▶ [Requirement]: Copy out every line of the records below that contains the word "each", keeping those lines unchanged.

--- start Records provided ---

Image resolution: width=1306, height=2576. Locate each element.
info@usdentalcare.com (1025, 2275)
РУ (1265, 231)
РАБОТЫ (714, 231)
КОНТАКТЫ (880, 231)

--- end Records provided ---
--- start Records provided ---

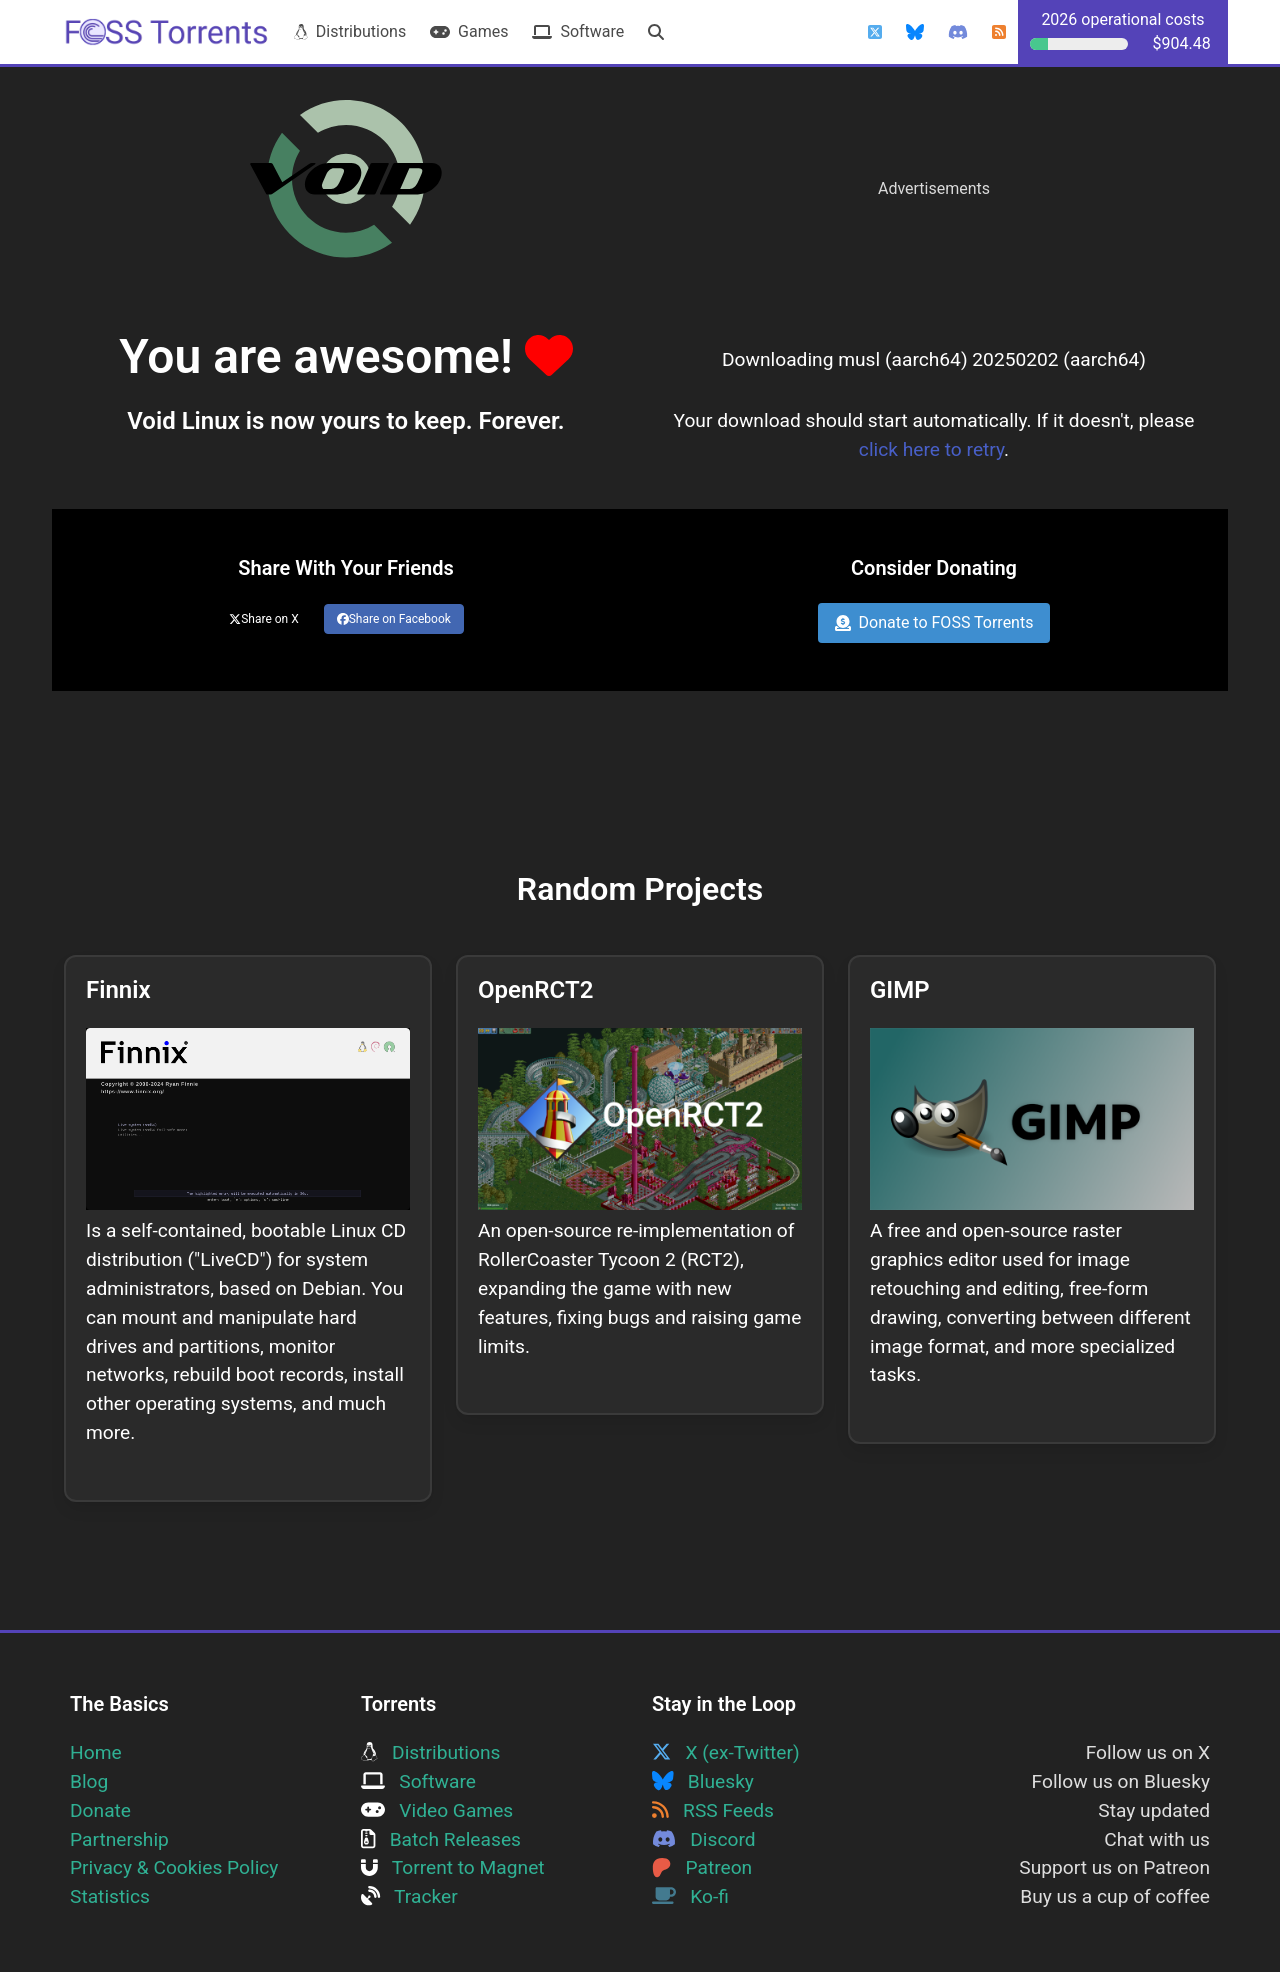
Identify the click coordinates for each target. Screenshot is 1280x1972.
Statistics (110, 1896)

--- end Records provided ---

▶ [Answer]:
Image resolution: width=1306, height=2576. Locate each element.
Identify the click coordinates for each target. Screenshot is 1280x1972.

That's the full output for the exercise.